Why You Should Start Writing Spark Custom Native Functions

HyperCodeLab
7 min readSep 3, 2021

--

One of the first things that people try when they need to do something that doesn’t come out of the box in Spark is to write a UDF, a User Defined Function, that allows them to achieve that functionality they’re looking for, but is that the best way of doing it? What are the performance implications of writing a UDF?

This post will be looking at implementing a function that returns a UUID with two different approaches by using a UDF and writing Custom Spark-Native code, and comparing their performance.

Let’s get started!

This post will follow the next structure.

  • 1. Introduction
  • 2. A quick preface to UUIDs
  • 3. UUID implementation with UDFs
  • 4. UUID implementation with Catalyst Expressions
  • 5. Performance Comparison
  • 6. Conclusion
  • 7. Resources

Note 1: This will only work using scala.

Note 2: The UUID() function is available in Spark since version 3.0.0, but implementing it is still a useful exercise due to its simplicity.

You can find the code: https://github.com/imdany/spark_catalyst_udf

  1. Introduction

If you have done some work with Spark, you know that there are cases where Spark itself doesn’t provide the functionality you require, so you need to expand it.

Usually, you can do this by writing a UDF that does the job.
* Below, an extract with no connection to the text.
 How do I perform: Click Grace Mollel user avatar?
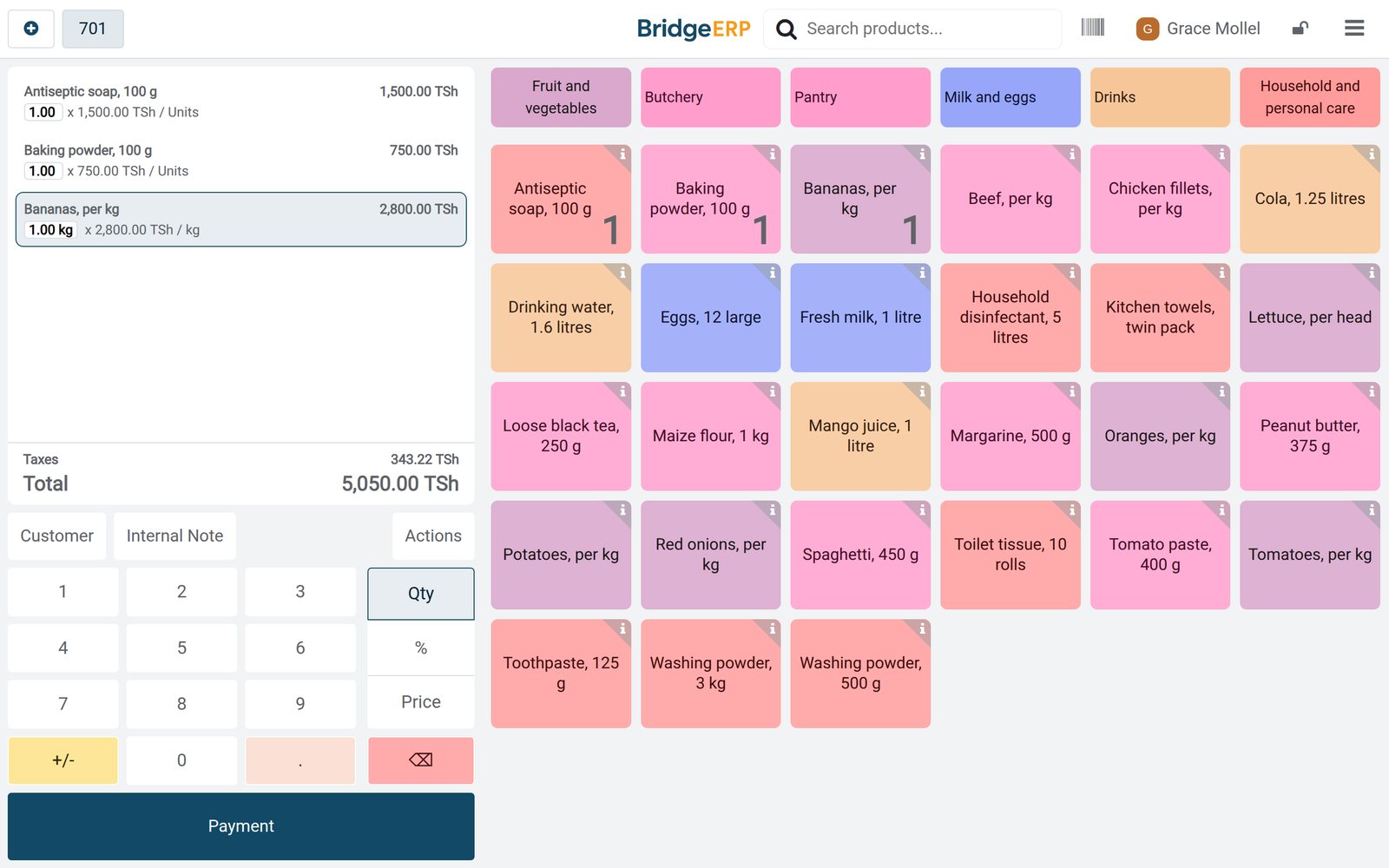[1147, 29]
But did you know that there is another alternative? They are called Catalyst Expressions, and I have to say that they are not straightforward to write, but (spoiler alert) they could bring your application to another level of performance.

So let’s get down to business!

2. A quick introduction to UUIDs

UUID stands for Universally Unique Identifier, and it’s a pretty common way of generating a unique string that can identify a piece of data. There are multitudes of different implementations of this mechanism, but the most regularly used is the UUID Version-4, and the IDs look like this:

c896f39a-6001–4e62–9296-a323bee9b047

The critical point of this version is that the bits that comprise the identifier are generated randomly and with no inherent logic. Because of this, there is no way to identify information about the source by only looking at the UUID.

Another important aspect when generating IDs is called “collisions”, which means having a duplicated string during the generation. Quoting from Wikipedia:

“The number of random version-4 UUIDs which need to be generated to have a 50% probability of at least one collision is 2.71 quintillion…

This number is equivalent to generating 1 billion UUIDs per second for about 85 years. A file containing this many UUIDs, at 16 bytes per UUID, would be about 45 exabytes.”

So we can say that it’s implausible that we face this issue.

Java/Scala already has this functionality implemented in the class java.util.UUID. This class provides a method called randomUUID() (you can take a look at the source code here, http://hg.openjdk.java.net/jdk8/…/UUID.java#l141 ) that generates the UUID for us, but… how do we access that functionality from Spark?

Let’s examine how to implement this UUID generator in Spark using both a UDF and a Catalyst expression approach.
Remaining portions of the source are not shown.